Seems that any fish could swim fast enough upwards to break the surface if it had a reason to...like if it was trying to escape from an unsuitable environment, perhaps.
I'm sorry but that is your opinion, speculation at best, and not a fact. The fact is that many fish are incapable of jumping out of a tank.
Let's take hippocampus reidi for example. The fish is incapable of breaking the surface fo the water with more then 10% or so of it's body (not a scientific measurement) unless it is suffereing from gas bubble disease or unable to regulate it's swim bladder in which case it can float to the top, but not jump out. Continuing with the same fish, given an unsuitable environment, such as being put under anesthetic with clove oil or being euthanized with Ms-222 the fish does not jump out of the water, when the conditions turn unfavorable IME.
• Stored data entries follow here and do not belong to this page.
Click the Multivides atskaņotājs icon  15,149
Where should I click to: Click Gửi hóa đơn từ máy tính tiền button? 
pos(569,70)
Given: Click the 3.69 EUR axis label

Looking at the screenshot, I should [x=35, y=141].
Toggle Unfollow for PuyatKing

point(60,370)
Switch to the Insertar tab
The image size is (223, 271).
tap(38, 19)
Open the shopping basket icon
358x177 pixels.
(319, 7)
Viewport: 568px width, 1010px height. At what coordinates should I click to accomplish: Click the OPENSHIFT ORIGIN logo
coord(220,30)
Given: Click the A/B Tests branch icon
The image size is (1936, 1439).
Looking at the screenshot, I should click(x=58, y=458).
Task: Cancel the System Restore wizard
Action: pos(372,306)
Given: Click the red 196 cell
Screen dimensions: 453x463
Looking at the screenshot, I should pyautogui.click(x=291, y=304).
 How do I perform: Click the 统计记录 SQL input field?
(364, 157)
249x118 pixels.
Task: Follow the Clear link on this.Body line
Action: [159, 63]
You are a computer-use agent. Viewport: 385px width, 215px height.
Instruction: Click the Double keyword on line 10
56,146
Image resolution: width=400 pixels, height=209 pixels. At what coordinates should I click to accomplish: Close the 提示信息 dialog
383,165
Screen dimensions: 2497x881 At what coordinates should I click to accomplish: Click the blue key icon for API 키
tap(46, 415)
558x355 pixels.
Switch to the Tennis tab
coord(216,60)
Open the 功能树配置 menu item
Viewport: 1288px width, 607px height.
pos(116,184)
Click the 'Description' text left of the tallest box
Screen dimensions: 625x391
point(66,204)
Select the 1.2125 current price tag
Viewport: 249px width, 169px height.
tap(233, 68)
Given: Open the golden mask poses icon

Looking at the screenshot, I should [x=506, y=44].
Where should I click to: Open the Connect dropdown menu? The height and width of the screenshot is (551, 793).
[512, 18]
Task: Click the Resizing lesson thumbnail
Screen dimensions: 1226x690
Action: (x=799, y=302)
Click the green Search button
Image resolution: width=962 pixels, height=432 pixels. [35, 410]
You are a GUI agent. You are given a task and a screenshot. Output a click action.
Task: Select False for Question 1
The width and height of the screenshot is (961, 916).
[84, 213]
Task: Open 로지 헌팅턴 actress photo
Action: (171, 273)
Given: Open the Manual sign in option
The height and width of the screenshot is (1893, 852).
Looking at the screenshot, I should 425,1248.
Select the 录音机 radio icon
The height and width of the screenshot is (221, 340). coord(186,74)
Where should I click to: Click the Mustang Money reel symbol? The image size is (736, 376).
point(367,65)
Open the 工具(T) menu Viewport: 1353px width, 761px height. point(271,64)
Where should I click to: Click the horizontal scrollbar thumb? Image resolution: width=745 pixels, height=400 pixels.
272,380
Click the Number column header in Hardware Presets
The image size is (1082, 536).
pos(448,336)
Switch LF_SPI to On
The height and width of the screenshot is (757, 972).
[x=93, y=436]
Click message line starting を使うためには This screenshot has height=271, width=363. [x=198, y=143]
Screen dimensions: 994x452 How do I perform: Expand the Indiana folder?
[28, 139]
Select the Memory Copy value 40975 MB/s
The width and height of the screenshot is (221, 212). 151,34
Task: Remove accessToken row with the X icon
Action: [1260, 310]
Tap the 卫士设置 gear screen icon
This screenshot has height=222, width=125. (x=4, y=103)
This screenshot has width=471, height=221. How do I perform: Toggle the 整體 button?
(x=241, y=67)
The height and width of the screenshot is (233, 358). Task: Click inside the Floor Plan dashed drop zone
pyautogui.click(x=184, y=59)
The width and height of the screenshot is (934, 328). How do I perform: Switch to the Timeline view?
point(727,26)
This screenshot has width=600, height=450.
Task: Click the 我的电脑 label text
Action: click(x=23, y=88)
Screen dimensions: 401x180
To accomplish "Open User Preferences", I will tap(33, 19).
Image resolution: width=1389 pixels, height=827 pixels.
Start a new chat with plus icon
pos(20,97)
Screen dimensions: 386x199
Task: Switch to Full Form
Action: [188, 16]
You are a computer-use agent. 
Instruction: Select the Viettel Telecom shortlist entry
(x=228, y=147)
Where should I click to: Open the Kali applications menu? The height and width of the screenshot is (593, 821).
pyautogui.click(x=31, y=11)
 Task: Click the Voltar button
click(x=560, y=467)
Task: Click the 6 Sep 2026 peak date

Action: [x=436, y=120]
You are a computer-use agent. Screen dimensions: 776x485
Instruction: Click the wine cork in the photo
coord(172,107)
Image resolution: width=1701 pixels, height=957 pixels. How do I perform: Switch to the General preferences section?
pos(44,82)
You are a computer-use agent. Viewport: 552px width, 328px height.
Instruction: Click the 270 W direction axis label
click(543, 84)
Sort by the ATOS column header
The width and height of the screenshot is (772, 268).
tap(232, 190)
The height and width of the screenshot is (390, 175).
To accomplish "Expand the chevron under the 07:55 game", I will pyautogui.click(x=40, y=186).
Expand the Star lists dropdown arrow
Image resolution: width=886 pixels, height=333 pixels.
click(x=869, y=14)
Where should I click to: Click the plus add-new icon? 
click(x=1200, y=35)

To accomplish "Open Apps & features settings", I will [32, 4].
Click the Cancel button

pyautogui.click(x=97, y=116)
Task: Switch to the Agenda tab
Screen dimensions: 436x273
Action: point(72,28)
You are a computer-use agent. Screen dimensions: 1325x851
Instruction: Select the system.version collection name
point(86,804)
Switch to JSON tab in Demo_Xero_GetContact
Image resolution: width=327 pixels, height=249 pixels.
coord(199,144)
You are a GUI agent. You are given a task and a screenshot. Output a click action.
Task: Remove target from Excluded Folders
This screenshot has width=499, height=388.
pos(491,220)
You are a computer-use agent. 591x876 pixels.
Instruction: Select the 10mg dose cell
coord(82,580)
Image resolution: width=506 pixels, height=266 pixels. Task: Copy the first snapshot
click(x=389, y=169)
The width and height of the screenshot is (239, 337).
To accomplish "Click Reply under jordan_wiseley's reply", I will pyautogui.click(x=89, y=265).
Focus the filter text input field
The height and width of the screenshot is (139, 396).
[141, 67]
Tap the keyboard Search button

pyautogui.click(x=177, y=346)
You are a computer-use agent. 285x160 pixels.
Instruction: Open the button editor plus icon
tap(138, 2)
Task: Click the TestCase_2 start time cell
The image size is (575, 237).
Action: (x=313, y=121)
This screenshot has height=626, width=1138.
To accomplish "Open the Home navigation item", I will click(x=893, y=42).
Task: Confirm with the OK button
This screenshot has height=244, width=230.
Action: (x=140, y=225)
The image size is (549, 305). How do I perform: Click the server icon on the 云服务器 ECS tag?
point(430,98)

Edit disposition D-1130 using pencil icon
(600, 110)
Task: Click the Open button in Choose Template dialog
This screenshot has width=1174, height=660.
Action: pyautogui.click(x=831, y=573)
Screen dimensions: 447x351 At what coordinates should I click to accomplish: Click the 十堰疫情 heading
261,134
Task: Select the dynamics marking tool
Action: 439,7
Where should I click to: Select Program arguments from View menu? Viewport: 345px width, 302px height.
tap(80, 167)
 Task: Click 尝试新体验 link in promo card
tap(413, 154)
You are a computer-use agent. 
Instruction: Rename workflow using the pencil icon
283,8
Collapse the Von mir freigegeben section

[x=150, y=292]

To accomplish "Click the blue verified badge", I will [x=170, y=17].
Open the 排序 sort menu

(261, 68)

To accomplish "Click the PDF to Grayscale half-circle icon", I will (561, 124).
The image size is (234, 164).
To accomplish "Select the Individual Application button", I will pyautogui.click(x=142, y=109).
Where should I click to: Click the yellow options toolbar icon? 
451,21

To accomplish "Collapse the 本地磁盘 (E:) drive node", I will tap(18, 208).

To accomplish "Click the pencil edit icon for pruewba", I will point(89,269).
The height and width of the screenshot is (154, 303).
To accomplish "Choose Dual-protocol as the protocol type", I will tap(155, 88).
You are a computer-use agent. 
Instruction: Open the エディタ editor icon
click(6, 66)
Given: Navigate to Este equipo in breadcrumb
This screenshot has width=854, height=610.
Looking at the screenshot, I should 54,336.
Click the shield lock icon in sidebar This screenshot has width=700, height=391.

I realize a reidi is not a clown, however not all fish can jump.

Many fish are notorious for being jumpers like some species of dartfish, pipefish, or gobies. Other fish are less likely to jump, but still capable.
Sorry but IMO the dog analogy is way to much of a stretch. Compared to many dogs natural roaming patterns in the wild, keeping then in a 3 bedroom house with a yard is pretty confining. That doesn't mean the dogs needs cannot be taken care of in a residential dwelling, or that the dog can not be happy there. Compared to the wild, where a small clown most often ends up as food, a 1g tank for a 1/2" fish, free of predators, with a prepared meal deliery service must be kind of nice.
No one is talking about keeping a 4" clown in a 1g tank the discussion is about a 1/2" clown, little different. Also different then a discussion about keeping a pair of clowns and an entire tanks stock of corals in a 1g tank that was setup on the same day. I'm sure Grunt is a very capable keeper, but even with his best efforts there is not many ways that scenario can play out. Sometimes the hardest parts of the hobby are the ones we can't plan for.
I'm not a clown expert, don't claim to be. If you have experience breeding fish, keeping a 1/2" fish in a gallon of water is not really that bad. Check out the tanks of clownfish breeders, open tops, hmmm. Check out there stocking densities too.
I'm not really trying to fight here, but acknowledge there are more ways then one to do things. Your condemming the succsessful experiences of others based on your opinions, rather then your experiences, it's a dangerous practice IMO.
"Great spirits have always encountered opposition from mediocre minds. The mediocre mind is incapable of understanding the man who refuses to bow blindly to conventional prejudices and chooses instead to express his opinions courageously and honestly. " Einstein.